-- Opening Marker --

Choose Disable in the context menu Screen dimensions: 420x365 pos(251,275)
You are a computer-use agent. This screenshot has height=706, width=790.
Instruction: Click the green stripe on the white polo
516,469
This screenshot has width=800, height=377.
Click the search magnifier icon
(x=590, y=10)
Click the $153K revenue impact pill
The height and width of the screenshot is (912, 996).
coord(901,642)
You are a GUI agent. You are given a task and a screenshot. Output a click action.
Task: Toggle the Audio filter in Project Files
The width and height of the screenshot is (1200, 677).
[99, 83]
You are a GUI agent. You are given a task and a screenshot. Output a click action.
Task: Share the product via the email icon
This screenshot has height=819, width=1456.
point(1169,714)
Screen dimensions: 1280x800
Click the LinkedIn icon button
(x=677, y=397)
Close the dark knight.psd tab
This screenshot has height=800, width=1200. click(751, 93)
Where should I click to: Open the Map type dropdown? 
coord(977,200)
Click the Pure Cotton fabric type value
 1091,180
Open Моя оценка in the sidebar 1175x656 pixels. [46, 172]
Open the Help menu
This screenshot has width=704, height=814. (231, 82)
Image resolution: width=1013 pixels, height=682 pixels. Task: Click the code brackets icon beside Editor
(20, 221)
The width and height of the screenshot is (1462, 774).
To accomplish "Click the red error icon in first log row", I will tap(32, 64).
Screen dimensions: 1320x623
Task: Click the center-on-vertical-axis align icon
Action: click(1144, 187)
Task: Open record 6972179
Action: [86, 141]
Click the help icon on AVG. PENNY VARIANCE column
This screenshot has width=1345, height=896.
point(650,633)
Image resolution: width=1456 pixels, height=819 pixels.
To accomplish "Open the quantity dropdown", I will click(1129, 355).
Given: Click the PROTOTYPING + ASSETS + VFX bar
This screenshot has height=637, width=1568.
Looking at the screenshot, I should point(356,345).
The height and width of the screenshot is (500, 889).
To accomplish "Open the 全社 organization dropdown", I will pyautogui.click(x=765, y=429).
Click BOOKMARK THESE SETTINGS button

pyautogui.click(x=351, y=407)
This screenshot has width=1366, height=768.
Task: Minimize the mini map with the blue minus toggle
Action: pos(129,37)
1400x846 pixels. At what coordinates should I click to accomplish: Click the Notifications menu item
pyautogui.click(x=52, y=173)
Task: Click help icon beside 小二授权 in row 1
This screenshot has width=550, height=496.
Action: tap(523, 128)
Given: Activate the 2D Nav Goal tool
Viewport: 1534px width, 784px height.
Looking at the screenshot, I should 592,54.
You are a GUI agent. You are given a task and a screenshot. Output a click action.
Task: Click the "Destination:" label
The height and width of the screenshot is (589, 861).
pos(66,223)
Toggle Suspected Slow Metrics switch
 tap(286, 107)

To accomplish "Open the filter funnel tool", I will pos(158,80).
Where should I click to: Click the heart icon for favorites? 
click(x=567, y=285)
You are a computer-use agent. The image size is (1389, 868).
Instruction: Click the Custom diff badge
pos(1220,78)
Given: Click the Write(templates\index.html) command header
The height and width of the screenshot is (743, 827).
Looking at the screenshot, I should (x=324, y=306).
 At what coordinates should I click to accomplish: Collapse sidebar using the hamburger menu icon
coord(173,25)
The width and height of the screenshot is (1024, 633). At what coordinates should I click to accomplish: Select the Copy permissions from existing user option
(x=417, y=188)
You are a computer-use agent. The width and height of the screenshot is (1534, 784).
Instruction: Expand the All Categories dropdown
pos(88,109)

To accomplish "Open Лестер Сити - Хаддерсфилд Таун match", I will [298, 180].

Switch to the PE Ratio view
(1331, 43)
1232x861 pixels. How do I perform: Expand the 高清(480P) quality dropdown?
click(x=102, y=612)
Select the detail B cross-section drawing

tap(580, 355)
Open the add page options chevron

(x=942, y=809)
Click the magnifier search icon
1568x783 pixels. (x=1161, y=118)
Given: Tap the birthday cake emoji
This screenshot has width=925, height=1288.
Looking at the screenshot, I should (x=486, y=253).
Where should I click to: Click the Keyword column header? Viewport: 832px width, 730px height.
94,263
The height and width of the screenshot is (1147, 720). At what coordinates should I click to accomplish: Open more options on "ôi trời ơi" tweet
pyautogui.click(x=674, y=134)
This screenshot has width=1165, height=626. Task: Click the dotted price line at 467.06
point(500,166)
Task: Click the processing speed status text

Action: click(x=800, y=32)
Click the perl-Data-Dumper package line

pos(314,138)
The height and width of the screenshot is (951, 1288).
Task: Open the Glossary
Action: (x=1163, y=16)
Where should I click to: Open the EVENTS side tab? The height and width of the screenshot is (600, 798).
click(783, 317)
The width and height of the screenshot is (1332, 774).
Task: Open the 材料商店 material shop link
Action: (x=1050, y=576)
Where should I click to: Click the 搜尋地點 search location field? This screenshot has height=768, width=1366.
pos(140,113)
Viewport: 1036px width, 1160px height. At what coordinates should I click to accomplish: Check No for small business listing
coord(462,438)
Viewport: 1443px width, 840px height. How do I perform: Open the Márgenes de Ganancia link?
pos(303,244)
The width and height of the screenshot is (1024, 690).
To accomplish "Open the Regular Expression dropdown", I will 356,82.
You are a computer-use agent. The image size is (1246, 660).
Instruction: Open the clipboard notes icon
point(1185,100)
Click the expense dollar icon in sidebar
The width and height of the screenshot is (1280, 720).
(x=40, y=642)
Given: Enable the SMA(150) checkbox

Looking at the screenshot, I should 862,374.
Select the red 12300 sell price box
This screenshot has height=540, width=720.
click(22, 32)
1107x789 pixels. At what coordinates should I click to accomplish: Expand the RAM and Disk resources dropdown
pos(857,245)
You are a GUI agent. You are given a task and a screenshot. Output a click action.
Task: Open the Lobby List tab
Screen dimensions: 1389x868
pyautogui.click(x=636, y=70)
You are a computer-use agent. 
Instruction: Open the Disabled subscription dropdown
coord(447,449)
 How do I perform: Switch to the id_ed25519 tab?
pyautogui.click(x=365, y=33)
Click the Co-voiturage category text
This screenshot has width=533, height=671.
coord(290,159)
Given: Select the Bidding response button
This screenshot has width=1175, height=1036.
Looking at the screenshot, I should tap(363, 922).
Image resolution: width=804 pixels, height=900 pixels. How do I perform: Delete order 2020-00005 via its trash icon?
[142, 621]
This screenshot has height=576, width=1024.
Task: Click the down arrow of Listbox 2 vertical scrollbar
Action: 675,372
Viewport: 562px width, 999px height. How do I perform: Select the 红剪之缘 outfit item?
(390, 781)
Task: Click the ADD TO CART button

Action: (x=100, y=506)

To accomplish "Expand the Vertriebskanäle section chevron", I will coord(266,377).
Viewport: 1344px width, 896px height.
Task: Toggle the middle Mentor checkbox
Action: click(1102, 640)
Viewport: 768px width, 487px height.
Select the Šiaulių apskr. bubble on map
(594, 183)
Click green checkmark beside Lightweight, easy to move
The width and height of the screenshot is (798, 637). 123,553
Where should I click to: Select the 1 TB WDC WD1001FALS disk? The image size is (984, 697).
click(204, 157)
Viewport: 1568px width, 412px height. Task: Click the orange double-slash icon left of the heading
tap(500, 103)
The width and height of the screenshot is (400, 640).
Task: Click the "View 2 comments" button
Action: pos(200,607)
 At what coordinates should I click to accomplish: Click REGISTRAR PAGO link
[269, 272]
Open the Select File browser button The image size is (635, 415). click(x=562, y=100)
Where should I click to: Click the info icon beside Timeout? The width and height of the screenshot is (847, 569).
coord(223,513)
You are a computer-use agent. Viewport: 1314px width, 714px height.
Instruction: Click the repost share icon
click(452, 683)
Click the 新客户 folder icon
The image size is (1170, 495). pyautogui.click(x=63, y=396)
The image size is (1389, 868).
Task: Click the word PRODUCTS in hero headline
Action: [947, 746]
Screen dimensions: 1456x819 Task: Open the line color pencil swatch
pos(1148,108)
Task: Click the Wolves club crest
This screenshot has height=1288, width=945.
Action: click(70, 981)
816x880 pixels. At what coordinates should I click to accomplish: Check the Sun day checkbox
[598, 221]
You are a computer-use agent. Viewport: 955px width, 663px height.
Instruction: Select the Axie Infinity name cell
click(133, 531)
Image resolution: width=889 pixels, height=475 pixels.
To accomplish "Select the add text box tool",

-- Closing Marker --

» REQUIRED WORK
All of the lines above that carry the string "filter" need to be found and copied.

» RESPONSE AREA
Task: Toggle the Audio filter in Project Files
To accomplish "Open the filter funnel tool", I will pos(158,80).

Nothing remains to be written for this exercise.